図2】実施形態に基づくメモリアレイMAおよび周辺回路の構成を説明する図である。
図3】実施形態に基づく電源投入時の電位レベルを説明する図である。
【発明を実施するための形態】
【0015】
本実施形態について図面を参照しながら詳細に説明する。なお、図中同一または相当部分には同一符号を付し、その説明は繰り返さない。
【0016】
図1は、実施形態に基づく半導体記憶装置の外観構成図である。
図1に示されるように、半導体記憶装置は、ドライバ&デコーダ17と、メモリアレイMAと、制御部19と、I/O回路2とを含む。なお、デコーダは、アドレスデコーダを簡略化したものである。
【0017】
制御部19は、半導体記憶装置の各機能ブロックを制御する。具体的には、制御部19は、アドレス信号の入力に基づいてロウアドレス信号をドライバ&デコーダ17に出力する。また、制御部19は、I/O回路2を駆動するための各種の信号を出力する。
【0018】
メモリアレイMAは、行列状に配置された複数のメモリセルを有する。メモリアレイMAのメモリセルは、書き換え可能に設けられる。
【0019】
ドライバ&デコーダ17は、メモリアレイMAの行列状に配置されたメモリセルのメモリセル行にそれぞれ対応して設けられたワード線WLを駆動する。
【0020】
I/O回路2は、メモリアレイMAの入出力回路として設けられる。
図2は、実施形態に基づくメモリアレイMAおよび周辺回路の構成を説明する図である。
【0021】
図2に示されるように、本例においては、メモリアレイMAのメモリセル用の電源SVDDと、周辺回路用の電源VDDに分離されたデュアルレールSRAMの構成について説明する。
【0022】
メモリアレイMAは、行列状に配置された複数のメモリセル1を有する。各メモリセル1は、書き換え可能に設けられたSRAM(Static Random Access Memory)セルである。本例においては、2つのアクセストランジスタATT,ATBと、6トランジスタのSRAMセルとが示されている。SRAMセルの詳細については公知であるためその詳細な説明については省略する。アクセストランジスタATT,ATBは、対応するワード線WLと電気的に接続されている。アクセストランジスタATT,ATBは、メモリセル1のデータ読出あるいはデータ書込を実行する際に活性化されたワード線WLに従って導通する。
【0023】
メモリセル1には、メモリセル用の電源SVDDと、接地電圧(固定電圧)VSSと電気的に接続される。本例においては、2行2列のメモリセルが示されている。
【0024】
メモリアレイMA1のメモリセル行にそれぞれ対応して複数のワード線WLが設けられる。
【0025】
また、メモリアレイMA1のメモリセル列にそれぞれ対応して複数のビット線対が設けられる。本例においては、2列のメモリセル列が示されている。2列のメモリセル列に対応して設けられた2個のビット線対が設けられる。具体的には、ビット線BT<0>,BB<0>、BT<1>,BB<1>が示されている。

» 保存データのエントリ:

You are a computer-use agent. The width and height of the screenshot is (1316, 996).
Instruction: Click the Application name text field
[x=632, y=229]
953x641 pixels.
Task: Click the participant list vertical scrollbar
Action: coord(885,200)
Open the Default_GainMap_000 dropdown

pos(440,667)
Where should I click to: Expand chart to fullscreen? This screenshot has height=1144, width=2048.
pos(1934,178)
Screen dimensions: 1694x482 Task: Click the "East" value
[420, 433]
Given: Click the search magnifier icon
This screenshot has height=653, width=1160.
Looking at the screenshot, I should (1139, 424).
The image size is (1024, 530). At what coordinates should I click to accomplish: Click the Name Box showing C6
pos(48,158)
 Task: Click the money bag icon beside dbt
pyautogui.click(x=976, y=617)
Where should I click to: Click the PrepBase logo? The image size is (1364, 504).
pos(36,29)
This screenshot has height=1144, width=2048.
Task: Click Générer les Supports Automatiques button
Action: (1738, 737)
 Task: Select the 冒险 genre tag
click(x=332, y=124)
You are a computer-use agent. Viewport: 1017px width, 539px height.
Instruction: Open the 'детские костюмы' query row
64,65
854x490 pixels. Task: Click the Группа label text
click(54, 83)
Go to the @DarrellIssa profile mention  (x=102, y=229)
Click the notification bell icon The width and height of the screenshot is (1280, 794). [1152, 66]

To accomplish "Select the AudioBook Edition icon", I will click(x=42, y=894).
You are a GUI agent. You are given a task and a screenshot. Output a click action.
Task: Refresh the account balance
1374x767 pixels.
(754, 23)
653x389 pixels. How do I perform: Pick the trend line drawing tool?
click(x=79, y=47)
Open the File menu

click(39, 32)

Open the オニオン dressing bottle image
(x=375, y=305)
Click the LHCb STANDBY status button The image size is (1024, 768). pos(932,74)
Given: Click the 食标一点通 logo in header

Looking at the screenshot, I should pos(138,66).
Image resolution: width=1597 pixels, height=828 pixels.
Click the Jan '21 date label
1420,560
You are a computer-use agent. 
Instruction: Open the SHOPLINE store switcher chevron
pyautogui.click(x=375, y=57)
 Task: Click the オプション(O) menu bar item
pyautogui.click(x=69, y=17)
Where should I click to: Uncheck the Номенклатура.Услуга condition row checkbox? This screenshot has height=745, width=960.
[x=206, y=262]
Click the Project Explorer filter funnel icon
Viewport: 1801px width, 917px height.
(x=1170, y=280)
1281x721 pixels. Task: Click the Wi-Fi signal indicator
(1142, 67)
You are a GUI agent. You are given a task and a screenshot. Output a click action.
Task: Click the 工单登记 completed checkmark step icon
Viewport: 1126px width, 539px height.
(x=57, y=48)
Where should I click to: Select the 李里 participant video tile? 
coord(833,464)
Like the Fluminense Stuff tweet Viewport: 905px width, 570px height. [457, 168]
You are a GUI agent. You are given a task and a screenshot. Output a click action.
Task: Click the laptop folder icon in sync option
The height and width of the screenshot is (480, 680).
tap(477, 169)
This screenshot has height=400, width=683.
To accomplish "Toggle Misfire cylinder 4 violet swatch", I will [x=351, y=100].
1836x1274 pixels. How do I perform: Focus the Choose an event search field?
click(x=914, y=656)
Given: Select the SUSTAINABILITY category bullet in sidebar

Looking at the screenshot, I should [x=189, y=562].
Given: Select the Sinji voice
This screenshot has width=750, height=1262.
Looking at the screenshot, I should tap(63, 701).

» 課題の詳細: 半導体記憶装置についての文書から、「図2は、実施形態に基づくメモリアレイMAおよび周辺回路の構成を説明する図である。」を含む言葉で始まり「のワード線WLが設けられる。」で終わる部分を、一字一句そのまま書き写してください。

» 課題の出力:
図2は、実施形態に基づくメモリアレイMAおよび周辺回路の構成を説明する図である。
【0021】
図2に示されるように、本例においては、メモリアレイMAのメモリセル用の電源SVDDと、周辺回路用の電源VDDに分離されたデュアルレールSRAMの構成について説明する。
【0022】
メモリアレイMAは、行列状に配置された複数のメモリセル1を有する。各メモリセル1は、書き換え可能に設けられたSRAM(Static Random Access Memory)セルである。本例においては、2つのアクセストランジスタATT,ATBと、6トランジスタのSRAMセルとが示されている。SRAMセルの詳細については公知であるためその詳細な説明については省略する。アクセストランジスタATT,ATBは、対応するワード線WLと電気的に接続されている。アクセストランジスタATT,ATBは、メモリセル1のデータ読出あるいはデータ書込を実行する際に活性化されたワード線WLに従って導通する。
【0023】
メモリセル1には、メモリセル用の電源SVDDと、接地電圧(固定電圧)VSSと電気的に接続される。本例においては、2行2列のメモリセルが示されている。
【0024】
メモリアレイMA1のメモリセル行にそれぞれ対応して複数のワード線WLが設けられる。